筛选表达式的限制之一是请求的最大大小限制。One of the limits on a filter expression is the maximum size limit of the request. 整个 POST 请求(包括筛选器)最大可为 16 MB;对于 GET 请求,最大可为 8 KB。The entire request, inclusive of the filter, can be a maximum of 16 MB for POST, or 8 KB for GET. 筛选表达式中的子句数也有限制。There is also a limit on the number of clauses in your filter expression. 根据经验,如果有数百个子句,则就存在达到限制的风险。A good rule of thumb is that if you have hundreds of clauses, you are at risk of running into the limit. 我们建议正确设计应用程序,使之不会生成大小不受限制的筛选器。We recommend designing your application in such a way that it does not generate filters of unbounded size.

以下示例显示了多个 API 中的原型筛选器定义。The following examples represent prototypical filter definitions in several APIs.

# Option 1:  Use $filter for GET
GET https://[service name].search.azure.cn/indexes/hotels/docs?api-version=2020-06-30&search=*&$filter=Rooms/any(room: room/BaseRate lt 150.0)&$select=HotelId, HotelName, Rooms/Description, Rooms/BaseRate

# Option 2: Use filter for POST and pass it in the request body
POST https://[service name].search.azure.cn/indexes/hotels/docs/search?api-version=2020-06-30
{
    "search": "*",
    "filter": "Rooms/any(room: room/BaseRate lt 150.0)",
    "select": "HotelId, HotelName, Rooms/Description, Rooms/BaseRate"
}
    parameters =
        new SearchParameters()
        {
            Filter = "Rooms/any(room: room/BaseRate lt 150.0)",
            Select = new[] { "HotelId", "HotelName", "Rooms/Description" ,"Rooms/BaseRate"}
        };

    var results = searchIndexClient.Documents.Search("*", parameters);

筛选器使用模式Filter usage patterns

以下示例演示了筛选器方案的多种使用模式。The following examples illustrate several usage patterns for filter scenarios. 有关更多思路,请参阅 OData 表达式语法 > 示例For more ideas, see OData expression syntax > Examples.

  • 单独使用 $filter 而不使用查询字符串:如果筛选表达式能够完全限定所需的文档,则此模式很有效。Standalone $filter, without a query string, useful when the filter expression is able to fully qualify documents of interest. 不使用查询字符串也就不会执行词法或语言分析、评分和排名。Without a query string, there is no lexical or linguistic analysis, no scoring, and no ranking. 请注意,搜索字符串只是一个星号,表示“匹配所有文档”。Notice the search string is just an asterisk, which means "match all documents".

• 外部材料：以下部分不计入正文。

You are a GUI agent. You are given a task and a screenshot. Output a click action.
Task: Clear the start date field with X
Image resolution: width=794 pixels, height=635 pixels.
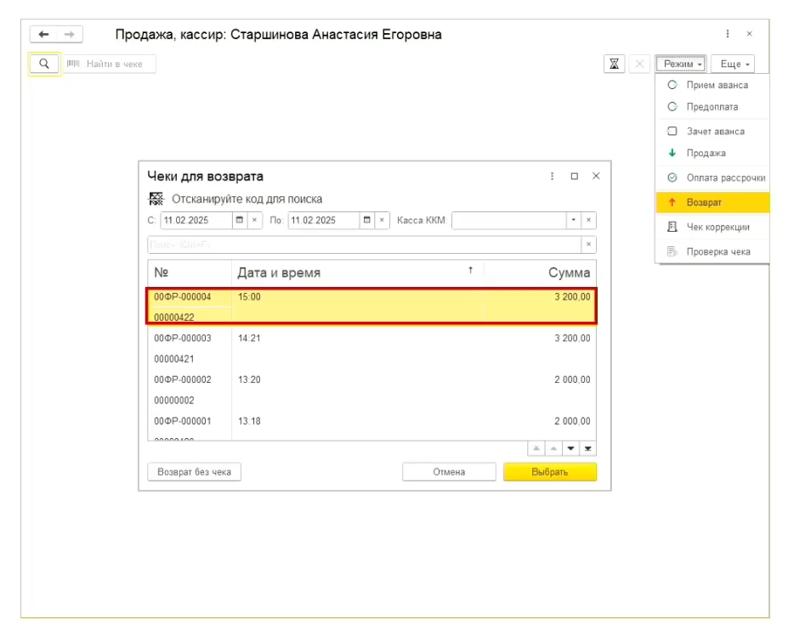[x=254, y=221]
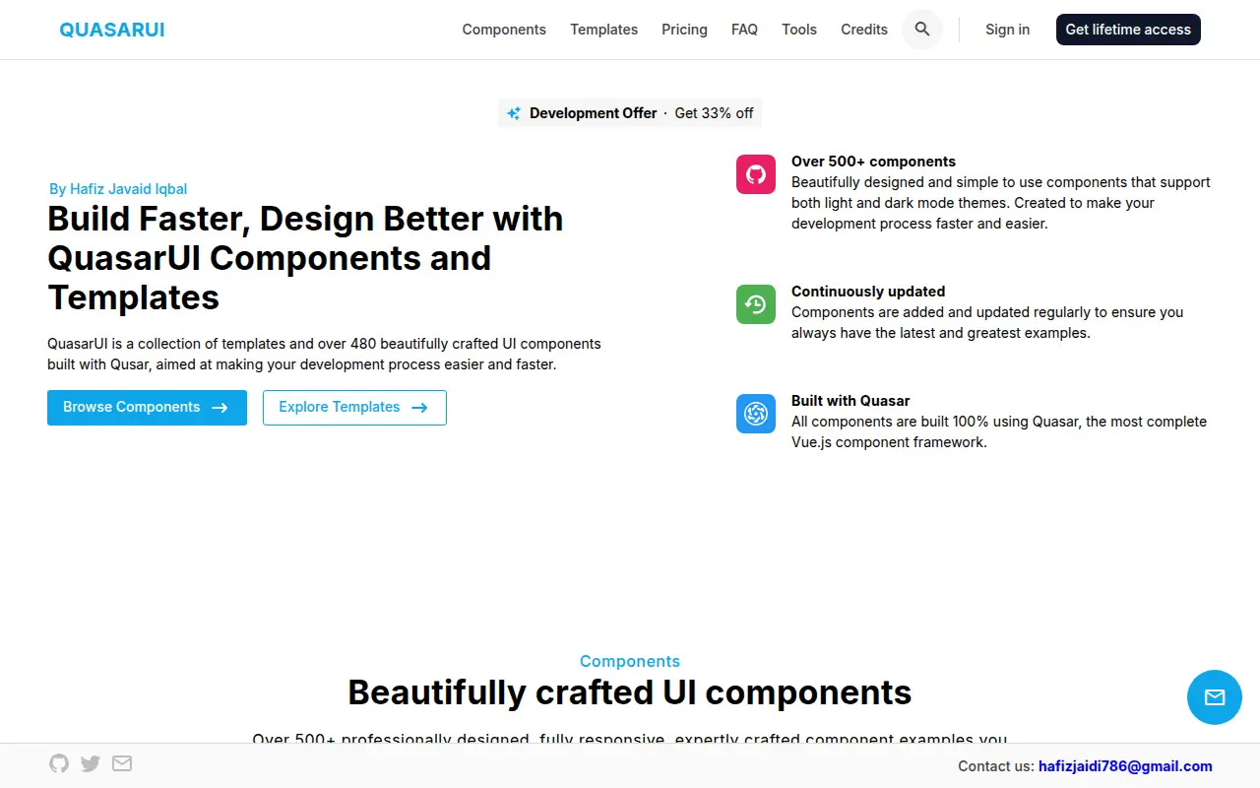Click the blue Built with Quasar icon
Image resolution: width=1260 pixels, height=788 pixels.
[756, 414]
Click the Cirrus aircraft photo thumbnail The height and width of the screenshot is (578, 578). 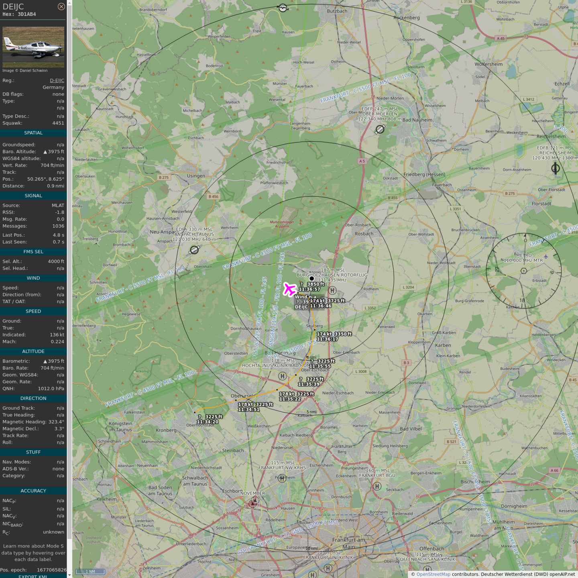coord(33,47)
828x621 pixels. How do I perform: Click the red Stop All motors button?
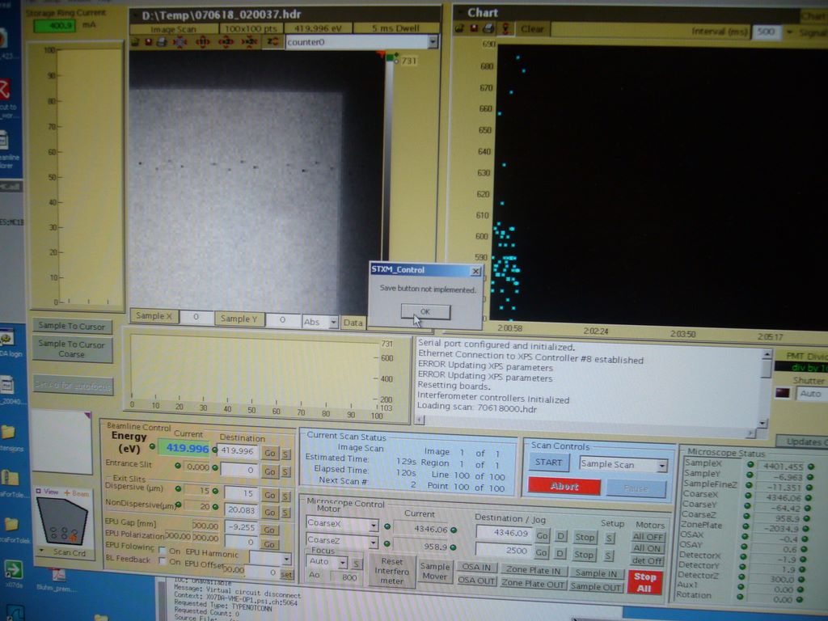pos(644,582)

    search=*&$filter=Rooms/any(room: room/BaseRate ge 60 and room/BaseRate lt 300) and Address/City eq 'Honolulu'
    
  • 将查询字符串与 $filter 结合使用:让筛选器创建子集,让查询字符串提供字词输入,用于对筛选的子集进行全文搜索。Combination of query string and $filter, where the filter creates the subset, and the query string provides the term inputs for full text search over the filtered subset. 添加搜索词(“步行距离内的影院”)可以在结果中引入搜索分数,与搜索词最匹配的文档的排名较高。The addition of terms (walking distance theaters) introduces search scores in the results, where documents that best match the terms are ranked higher. 将筛选器与查询字符串结合使用是最常见的使用模式。Using a filter with a query string is the most common usage pattern.

    search=walking distance theaters&$filter=Rooms/any(room: room/BaseRate ge 60 and room/BaseRate lt 300) and Address/City eq 'Seattle'&$count=true
    
  • 复合查询:使用“or”分隔查询,每个查询有自身的筛选条件(例如,'beagles' in 'dog' or 'siamese' in 'cat')。Compound queries, separated by "or", each with its own filter criteria (for example, 'beagles' in 'dog' or 'siamese' in 'cat'). or 合并的表达式将单独求值,响应中会发回与每个表达式匹配的文档的联合。Expressions combined with or are evaluated individually, with the union of documents matching each expression sent back in the response. 此使用模式是通过 search.ismatchscoring 函数实现的。This usage pattern is achieved through the search.ismatchscoring function. 也可以使用无评分版本 search.ismatchYou can also use the non-scoring version, search.ismatch.

    # Match on hostels rated higher than 4 OR 5-star motels.
    $filter=search.ismatchscoring('hostel') and Rating ge 4 or search.ismatchscoring('motel') and Rating eq 5
    
    # Match on 'luxury' or 'high-end' in the description field OR on category exactly equal to 'Luxury'.
    $filter=search.ismatchscoring('luxury | high-end', 'Description') or Category eq 'Luxury'&$count=true
    

    还可以使用 and(而不是 or)通过包含筛选器的 search.ismatchscoring 来合并全文搜索,但此功能相当于在搜索请求中使用 search$filter 参数。It is also possible to combine full-text search via search.ismatchscoring with filters using and instead of or, but this is functionally equivalent to using the search and $filter parameters in a search request. 例如,以下两个查询生成相同的结果:For example, the following two queries produce the same result:

    $filter=search.ismatchscoring('pool') and Rating ge 4
    
    search=pool&$filter=Rating ge 4
    

请参阅以下文章获取有关特定用例的综合性指导:Follow up with these articles for comprehensive guidance on specific use cases:

与筛选相关的字段要求Field requirements for filtering

在 REST API 中,默认为简单字段启用了可筛选性。 In the REST API, filterable is on by default for simple fields. 可筛选字段会增大索引大小;对于不打算真正在筛选器中使用的字段,请务必设置 "filterable": falseFilterable fields increase index size; be sure to set "filterable": false for fields that you don't plan to actually use in a filter. 有关字段定义设置的详细信息,请参阅创建索引For more information about settings for field definitions, see Create Index.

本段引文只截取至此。